2. Differential diagnosis
Differentials of tropical illnesses including dengue, malaria, rickettsial infections, chikungunya, enteric fever, leptospirosis, streptococcal/staphylococcal toxic shock syndrome and gram negative sepsis were considered.
3. Clinical course and investigations
She was admitted to the intensive care unit and relevant investigations sent. Supportive care with oxygen by face mask, intravenous fluids, inotropes was initiated. Intravenous meropenem in doses adjusted to creatinine was also started pending reports. The nasopharyngeal swab for SARS-CoV-2 was negative yet again. Other investigation reports are detailed in Table 1 . Notably, there was polymorphonuclear leukocytosis with high C-reactive protein (CRP) and procalcitonin (PCT), elevated creatinine, direct hyperbilirubinemia with normal alanine aminotransferase (ALT)/aspartate aminotransferase (AST). The thick smear for malaria and dengue serology (NS1, IgM and IgG by ELISA) was negative. A set of blood cultures and urine cultures was sent. The multiplex PCR in blood for tropical pathogens (dengue, chikungunya, leptospira, malaria, rickettsia, salmonella, West Nile virus) as tested by FTD tropical core kit (Fast Track Diagnostics, Luxembourg) was negative. A plain CT chest and abdomen was unremarkable.
Table 1.
Serial investigations in the index case.
| Investigations | Day 0 | Day 1 | Day 2 | Day 3 | Day 4 | Day 6 | Day 8 |
|---|---|---|---|---|---|---|---|
| Haemoglobin(g/dl) | 9.3 | 9.2 | 9.2 | 9.5 | 8.6 | 8.0 | 8.4 |
| WBC (/microL) | 39000 | 45000 | 49760 | 41590 | 18880 | 19840 | 22060 |
| Platelets (10^5/microL) | 1.29 | 1.06 | 1.13 | 1.37 | 1.55 | 1.76 | 4.30 |
| T. Bilirubin (Direct bilirubin) (mg/dl) | 6.0 (5.6) | 6.9 (5.9) | 7.7(6.9) | 6.5 (5.9) | 2.3(2.3) | 1.6(1.3) | 0.7(0.4) |
| CRP (mg/dl) | 41.3 | 21.7 | 8.5 | 3.6 | 0.354 | ||
| Procalcitonin (ng/ml) | 9.06 | 3.42 | 1.5 | 0.7 | |||
| Ferritin (ng/ml) | 2038.0 | 621.60 | 489.2 | ||||
| D-Dimer (ng/ml) | 2261.0 | 2061.82 | 1059.56 | ||||
| IL-6 (pg/ml) | 321.0 | ||||||
| Creatinine(mg/dl) | 2.7 | 1.7 | 1.53 | 1.66 | 1.54 | 0.98 | 0.56 |
| Troponin I (pg/ml) | 3132.5 | 374.70 | 79.90 | ||||
| NT pro BNP (pg/ml) | 16939.0 | 2896 |
There with persistent fever, increasing hypoxia and inotrope requirement over next 48 h. Laboratory parameters worsened (Table 1). At this time doxycycline, clindamycin and teicoplanin were added (to cover for rickettsia, streptococcal toxic shock and methicillin resistant S. aureus) and intravenous hydrocortisone was added @ 50 mg 6 hourly (in view of the refractory shock). The blood and urine cultures were negative at 48 h. Viral studies for hepatotropic viruses, EBV, CMV were negative. MRCP was normal. Autoimmune markers including ANA by IF, ANCA MPO and ANCA PR3 by ELISA were negative.

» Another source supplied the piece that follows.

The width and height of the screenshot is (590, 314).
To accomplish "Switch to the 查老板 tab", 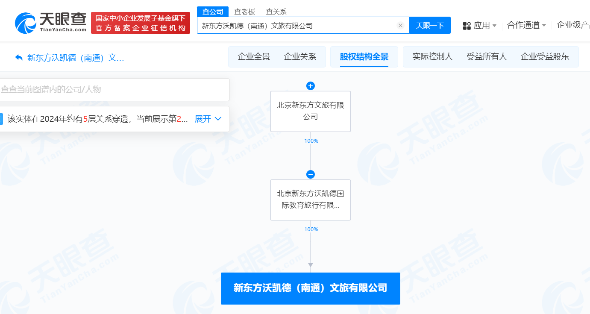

4. Additional investigations and final diagnosis
The patient was deteriorating and none of the investigations yielded a diagnosis. At this point an infectious disease consult was requested. The possibility of MIS-A was considered and further tests ordered. The SARS-CoV-2 total antibodies (IgM + IgG) were positive (electrochemiluminescence immunoassay on Elecsys®, Roche, Switzerland). The 2D ECHO showed left ventricular ejection fraction of 45% with grade 2 diastolic dysfunction. The Troponin I (Trop I) and pro brain natriuretic peptide (pro BNP) were significantly elevated and so were the serum ferritin, IL-6 and D- Dimer (Table 1).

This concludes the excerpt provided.